Basically, I imagine that given a seed and a random number generator, the binary result at a given length might have something in common with some target data that you want to compress. In the case that it just happened to be the same, you'd get a phenomenal amount of compression.

That said, I suspect this is in the same league as the perpetual motion machine I thought I invented when I was a kid (air lock at the bottom of a tube of water, ball floats to top and falls back down to air lock...)

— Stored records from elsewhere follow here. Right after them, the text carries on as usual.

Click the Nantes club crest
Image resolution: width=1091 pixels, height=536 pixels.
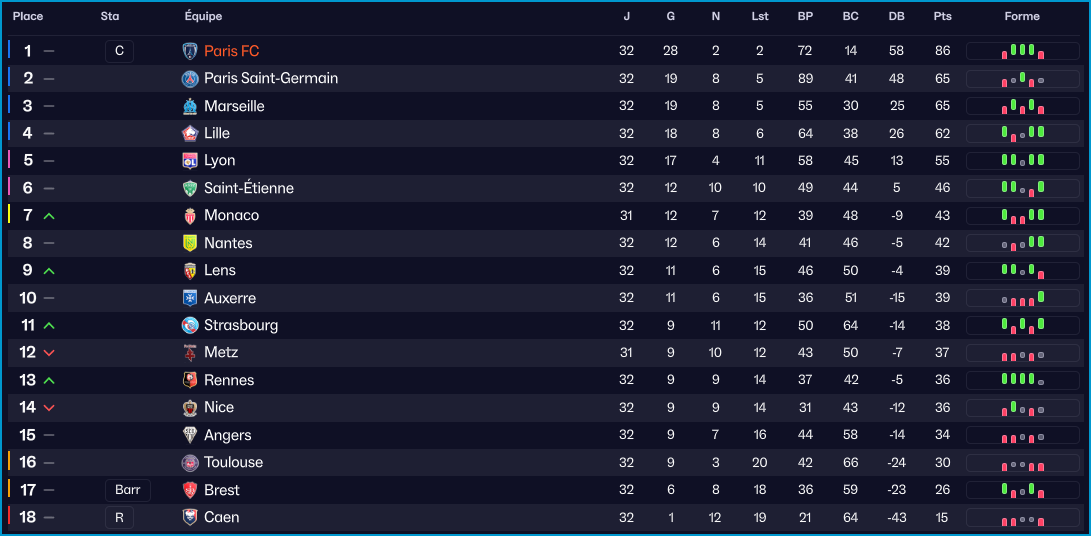point(190,243)
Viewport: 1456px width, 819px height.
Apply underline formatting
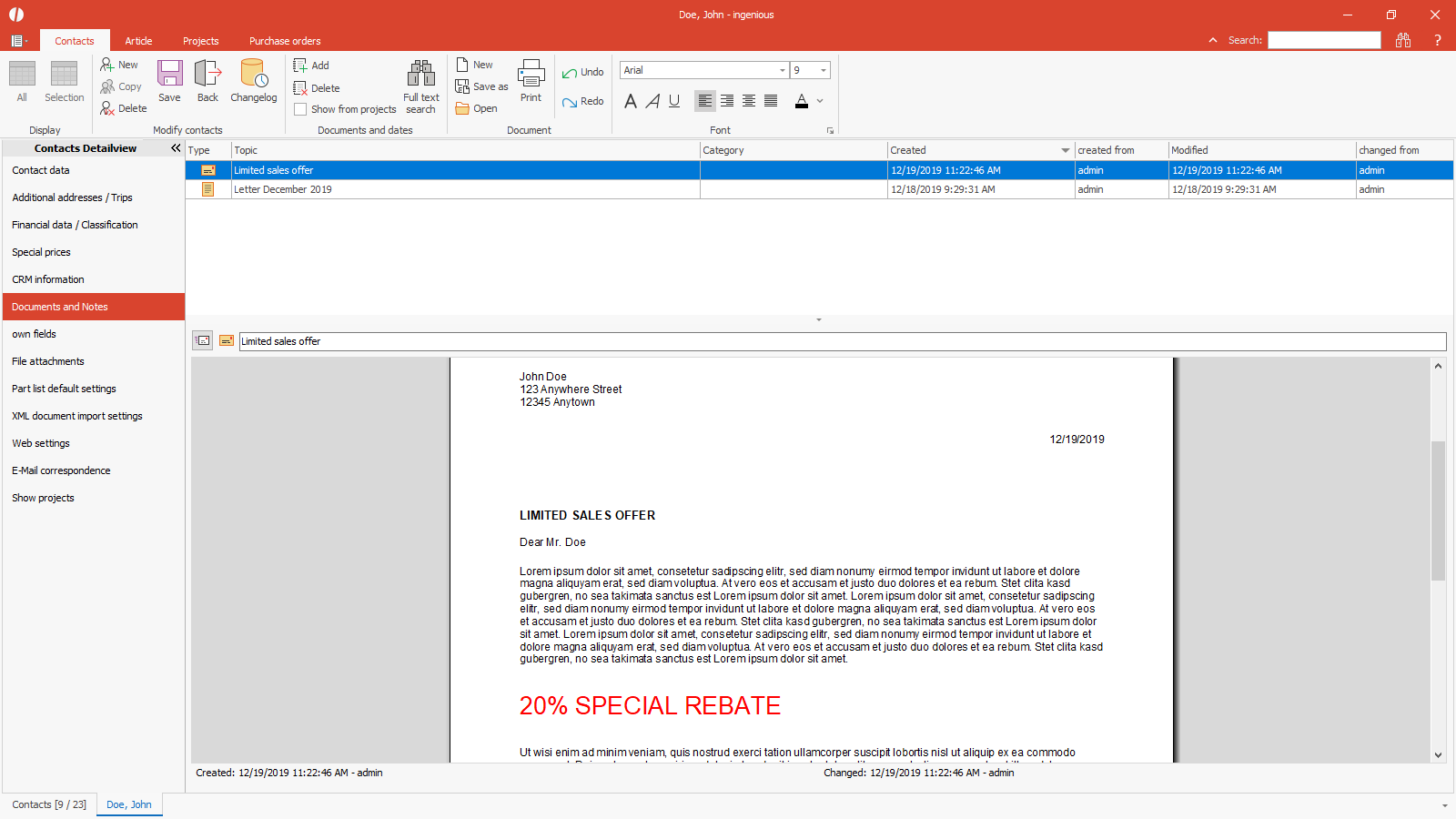pos(674,101)
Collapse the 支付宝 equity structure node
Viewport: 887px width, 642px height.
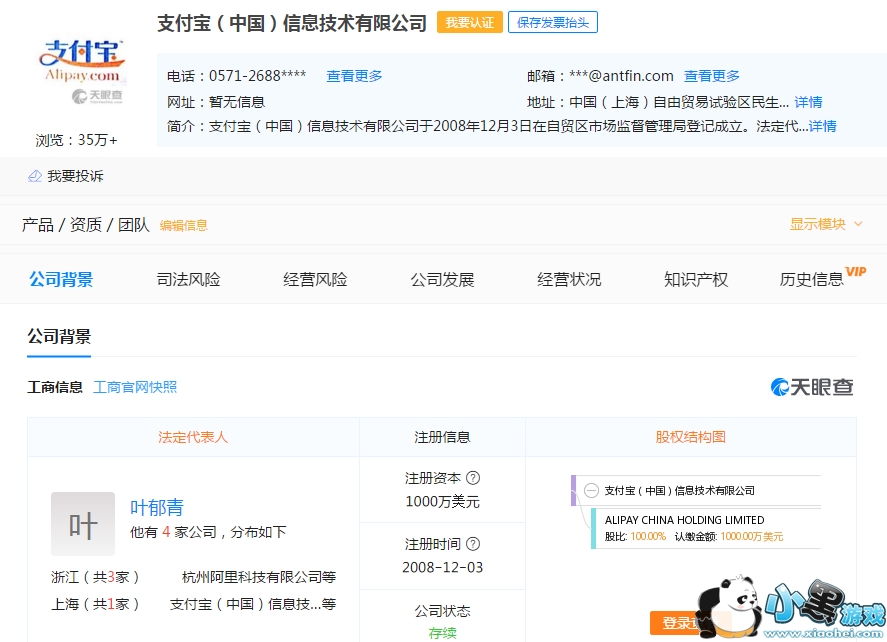click(591, 491)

• The probability of any small seed generating exactly the output you are trying to compress is minuscule. So no, it won't work (except 0.0001% of the time). Jun 29, 2013 at 1:07
• This basically comes down to whether you can find a pattern in your data and use just knowledge elf the pattern + a seed case to describe the data in the hope that takes less space Jun 29, 2013 at 3:02
• I just had this thought.. May 2, 2015 at 0:49
• The random generator would have to create a mix of distorted vectors (trigo maybe) to fit real life organisation of things obeying to physics laws, maths laws, or other general organisation laws. Since you want to optimize it, that could not be totally random. It makes more sense in lossy compression. And probably we could say existing lossy video codec are kinda already using randomness, depending of our definition of 'random' and 'arbitrary'. In the other, an un-optimal - only random - algorithm would cover case where 'white noise' is compressed. Jul 8, 2015 at 14:00

"In the case it just happened to be the same" is the key. It will (almost) never happen. Say you have million bit strings. There are $2^{1000000}\approx 10^{301030}$ of them. If the string happened to be $\pi$, you would have a phenomenal amount of compression. That happens very rarely. If your random number generator is good, it will happen just as rarely. The compression we use reflects the non-randomness in the files we compress. There are tremendous correlations in text (because it is generated in natural language, not random) or photos (big areas are close in color). Compression takes advantage of that.
Consider this. If one small seed generates one long random sequence then it is impossible to create all possible sequences using a random function because for $n$ digit decimal seeds there can be only $10^n$ distinct possible sequences. If you have to create a sequence that doesn't belong to this set, you will have to use a different function... and in the end you will end up using just the same amount of data as the original sequence.